(TEXT EXCERPT Opens)
In consumer staples, he says demand for hygienic items like hand soap, disinfectants and anti-microbial wipes surged, as did over-the-counter retail medications and home remedies to relieve viral symptoms. Here too he is convinced that many Covid-induced attitudes and behavioral changes will stick post-pandemic, providing steady returns for the Strategy’s defensive stocks and clusters.
Spot on for long-term growth
Also underpinning the Strategy’s long-term growth potential are its focus on sustainability challenges that transcend market movements and mayhem over the longer term. “Society is confronting a series of serious health-related issues from rising healthcare costs and aging populations to the increasing prevalence of chronic illness.” He’s confident investments in preventative measures such as good nutrition and staying active will help reduce disease rates and curb healthcare’s cost creep.
Kägi says a focus on health across the entire human lifespan sets the portfolio apart from other healthcare theme funds that tend to be treatment oriented. “We’re investing in companies that promote healthy living early on so that populations remain active and healthy well beyond retirement.” The Strategy’s convictions on shifts in consumer spending and preferences are so far spot on, as healthy changes in the UK’s consumer price index demonstrate. Donuts and men’s suits are out while lentils and sports bras are in.
Low risk, low gain, less pain
The cumulative performance since inception shows the Healthy Living Strategy has captured returns superior to those of global equity markets (MSCI World TR) over the long-term. What’s more, this cumulative outperformance has been achieved at lower volatility and risk relative to the benchmark – a hallmark of defensive strategies.
(TEXT EXCERPT Closes)
(DATA SEGMENT Opens)
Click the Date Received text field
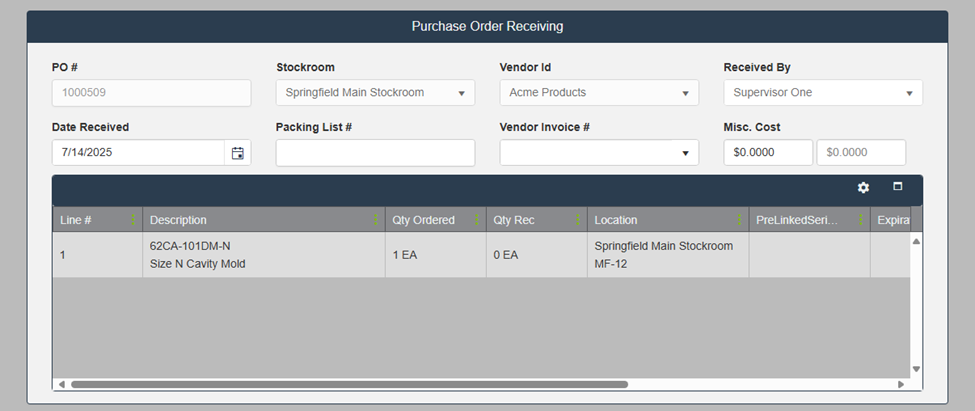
(DATA SEGMENT Closes)
# TASK A:
Name each hygienic item that the Healthy Living Strategy excerpt says saw a surge in demand.
# TASK B:
In the Healthy Living Strategy excerpt, what does Kägi say sets the portfolio apart from other healthcare theme funds?

# WRITTEN SOLUTION A:
Hand soap, disinfectants, and anti-microbial wipes.

# WRITTEN SOLUTION B:
Its focus on health across the entire human lifespan sets it apart.